Act II (which is really the core of this work) guides us through the history of Athenian democracy. In the early sixth century Solon resolved conflicts between the aristocracy, the middle classes and the masses by a redistribution of power. The middle classes were allowed to become archons (top officials) and subsequently members of the Areopagus (a powerful council). The people were given an assembly (Heliaea), which functioned as a court of appeal. In the late sixth century Cleisthenes laid the foundations for what we now know as Athenian democracy. He created the structure of thirty trittyes, ten tribes and the council of 500 (50 men per tribe). The Areopagus retained the right of impeaching high officials. The people gained new powers through their Assembly. They also gained the power of ostracism. No less important, the people gained the power to adjudicate judicially through jury courts. There was a brief interruption in 404-403, when Athens was subject to the ‘Thirty Tyrants’. That raises the interesting question whether Athenian democracy was the same before and after restoration.
Accompanying the narrative history is a review of the theorists, including Herodotus’ account of the ‘Persian debate’, Plato’s logical attack on the concept of democracy and Aristotle’s more nuanced analysis. Aristotle saw oligarchy as rule by the rich and democracy as rule by the poor. He helpfully compiled a manual of the different constitutions prevailing across Greece. This enables Cartledge to provide a broader account of Greek democracies in all their manifestations.
Act III traverses the ‘golden age’ of Greek democracy in the fourth century. It covers Mantinea, Corinth, Phleious, Thebes and Argos. There is a separate chapter on Athens in the age of Lycurgus.
Act IV covers the period from the death of Alexander the Great to the Renaissance in a mere 50 pages. Inevitably, therefore, the narrative gathers pace. Cartledge describes the somewhat confusing decline of democracy during the Hellenistic period. He characterises the middle and late Roman Republic as variants of democracy. But there was this incongruity: the Republic set about extinguishing democracy in the city states which it absorbed into the growing Roman Empire. After that came the Principate, the Dominate and the Byzantine Empire. These vast tracts of world history have little place in any study of democracy. Cartledge disposes of them summarily in a short chapter entitled ‘Democracy denied’. Finally there is a review of Italian city states in the Middle Ages and the emergence of democracy in Renaissance Florence. Along the way Cartledge provides a synopsis of the Magna Carta story and its impact on the history of the United States. The year 2015 has seen a surfeit of books about Magna Carta, not all of the highest quality. It is refreshing to see Magna Carta discussed in the broader context of 2,500 years’ political history.
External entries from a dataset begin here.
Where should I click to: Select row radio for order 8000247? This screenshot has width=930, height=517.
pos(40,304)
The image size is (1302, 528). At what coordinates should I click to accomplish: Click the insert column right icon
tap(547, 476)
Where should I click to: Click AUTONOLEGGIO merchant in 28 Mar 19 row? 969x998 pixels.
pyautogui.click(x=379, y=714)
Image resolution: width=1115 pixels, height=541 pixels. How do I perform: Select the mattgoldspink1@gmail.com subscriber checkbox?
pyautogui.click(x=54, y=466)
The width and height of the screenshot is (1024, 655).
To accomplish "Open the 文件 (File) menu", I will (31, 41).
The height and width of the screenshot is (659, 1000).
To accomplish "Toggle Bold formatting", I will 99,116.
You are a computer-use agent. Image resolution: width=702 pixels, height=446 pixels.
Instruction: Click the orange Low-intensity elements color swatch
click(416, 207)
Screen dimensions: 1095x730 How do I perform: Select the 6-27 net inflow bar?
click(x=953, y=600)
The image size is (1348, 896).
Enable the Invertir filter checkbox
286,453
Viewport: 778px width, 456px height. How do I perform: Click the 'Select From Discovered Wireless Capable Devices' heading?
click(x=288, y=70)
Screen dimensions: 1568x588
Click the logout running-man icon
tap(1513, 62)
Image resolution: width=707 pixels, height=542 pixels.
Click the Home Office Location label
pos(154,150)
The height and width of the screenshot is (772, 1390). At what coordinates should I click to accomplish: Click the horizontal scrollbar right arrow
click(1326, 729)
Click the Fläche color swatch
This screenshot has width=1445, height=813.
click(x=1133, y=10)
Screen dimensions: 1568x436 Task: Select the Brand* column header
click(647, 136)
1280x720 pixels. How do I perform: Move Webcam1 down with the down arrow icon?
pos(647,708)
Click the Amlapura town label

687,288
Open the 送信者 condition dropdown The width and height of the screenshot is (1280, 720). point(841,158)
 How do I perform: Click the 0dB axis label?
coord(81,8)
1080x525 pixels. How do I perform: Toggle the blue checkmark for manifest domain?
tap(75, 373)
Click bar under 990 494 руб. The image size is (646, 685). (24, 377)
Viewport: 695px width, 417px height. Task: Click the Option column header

Act V traces the gradual revival of democracy in more recent times. In England the Putney debates, chaired by Oliver Cromwell, got people thinking and talking about political institutions to serve the whole of society. The inaptly named ‘Glorious Revolution’ of 1688 and a line of political philosophers led progressively to the development of representative democracy in Britain. Cartledge traces the emergence of representative democracy in France after the revolution and in America post-1776. After the inevitable genuflection to de Tocqueville, he identifies the debt which all those jurisdictions owe to Greece as the ultimate source of their inspiration.
Where does all this leave the reader? He/she has a stimulating biography of democracy, both in theory and in all its practical manifestations. The book may be light on detail, except in relation to Greek history and culture (where Professor Cartledge is a renowned expert). In the place of detail, however, there is a coherent overview of the subject as a whole. This book is also a thoughtful response to those scholars, such as Amartya Sen, who argue that democracy is not ‘a quintessentially Western idea’. Cartledge’s analysis suggests that it is just that.